Google is already under fire in Europe over its use of identifying information linking users to their internet searches. When it offered to delete these after 18 to 24 months earlier this year, the fact the data had been kept indefinitely caused outrage among users and privacy regulators.

Google is facing competition hurdles in Europe and the US over its proposed acquisition of DoubleClick. Google's dominance in internet search combined with DoubleClick's position as a leading advertising firm have led to concerns about privacy and about competition issues.

Google appeared before a Senate hearing in the US last week to argue that the deal would not create an internet advertising monopoly.

A complaint has also been filed with Kroes by the European Consumers' Organisation (BEUC). "We fear that Google will vertically-leverage (bundle/tie) its keyword search dominance with DoubleClick's leadership in online banner/video display advertising, and with its Google-YouTube dominance in video search," said that complaint.

"This vertical combination could give Google-DoubleClick clear dominance on the overall market for advertisements provided to third-party websites. Google alone currently holds a 90 per cent share of the search market in Germany, nearly a 75 per cent in the UK, around 82 per cent share in France and 90 per cent in Spain.
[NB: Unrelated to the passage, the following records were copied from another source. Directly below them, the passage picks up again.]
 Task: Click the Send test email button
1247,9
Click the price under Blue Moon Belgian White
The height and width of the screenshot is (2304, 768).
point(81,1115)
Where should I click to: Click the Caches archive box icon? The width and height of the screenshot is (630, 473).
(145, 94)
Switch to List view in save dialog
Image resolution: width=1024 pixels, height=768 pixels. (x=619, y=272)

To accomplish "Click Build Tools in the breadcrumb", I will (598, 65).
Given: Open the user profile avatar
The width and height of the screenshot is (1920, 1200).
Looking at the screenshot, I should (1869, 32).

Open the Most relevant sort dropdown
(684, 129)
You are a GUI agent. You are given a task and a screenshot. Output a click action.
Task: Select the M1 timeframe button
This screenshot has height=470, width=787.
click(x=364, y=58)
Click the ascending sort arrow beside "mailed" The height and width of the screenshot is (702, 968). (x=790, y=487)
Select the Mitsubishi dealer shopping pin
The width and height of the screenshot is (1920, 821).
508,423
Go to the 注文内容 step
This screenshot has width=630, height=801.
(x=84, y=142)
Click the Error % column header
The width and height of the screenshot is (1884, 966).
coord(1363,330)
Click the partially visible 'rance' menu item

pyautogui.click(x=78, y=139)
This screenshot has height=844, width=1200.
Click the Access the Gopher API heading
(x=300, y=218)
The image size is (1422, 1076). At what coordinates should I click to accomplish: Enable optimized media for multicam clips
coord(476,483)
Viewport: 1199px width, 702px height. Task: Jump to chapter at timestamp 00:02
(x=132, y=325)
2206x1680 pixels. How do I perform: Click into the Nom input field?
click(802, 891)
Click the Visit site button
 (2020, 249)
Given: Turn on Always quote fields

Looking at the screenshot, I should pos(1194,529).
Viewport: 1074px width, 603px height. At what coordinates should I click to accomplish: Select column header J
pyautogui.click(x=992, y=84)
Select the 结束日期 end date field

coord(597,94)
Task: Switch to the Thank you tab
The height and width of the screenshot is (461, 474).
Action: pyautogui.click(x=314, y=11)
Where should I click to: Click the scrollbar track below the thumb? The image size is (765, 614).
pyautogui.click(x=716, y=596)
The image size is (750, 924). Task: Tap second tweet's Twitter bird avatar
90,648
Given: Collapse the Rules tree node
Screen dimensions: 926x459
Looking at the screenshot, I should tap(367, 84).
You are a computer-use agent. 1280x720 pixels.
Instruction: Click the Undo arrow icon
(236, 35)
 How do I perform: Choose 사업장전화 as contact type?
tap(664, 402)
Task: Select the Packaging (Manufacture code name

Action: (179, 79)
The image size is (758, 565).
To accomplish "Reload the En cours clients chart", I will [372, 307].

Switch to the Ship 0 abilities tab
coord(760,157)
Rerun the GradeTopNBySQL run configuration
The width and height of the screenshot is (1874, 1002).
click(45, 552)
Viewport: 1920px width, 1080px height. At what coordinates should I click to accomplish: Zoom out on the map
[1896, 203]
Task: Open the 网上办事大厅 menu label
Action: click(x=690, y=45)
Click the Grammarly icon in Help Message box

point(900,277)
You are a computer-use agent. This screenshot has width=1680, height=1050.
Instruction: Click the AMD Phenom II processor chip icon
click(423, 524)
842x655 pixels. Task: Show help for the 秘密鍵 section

"Never before has one single company had the market and technological power to collect and exploit so much information about what a user does on the Internet," said the complaint. "With DoubleClick's cookie-tracking technologies, and Google's ever-increasing breadth of online services (from mail and messaging, to mapping, electronic payment, office applications, user-generated video and blogging spaces, and so on), a particular user’s online activities will be trackable by a single entity on a much more continuous and universal level than ever before."

The BEUC said that this gathering of data was "in clear violation of users' privacy rights".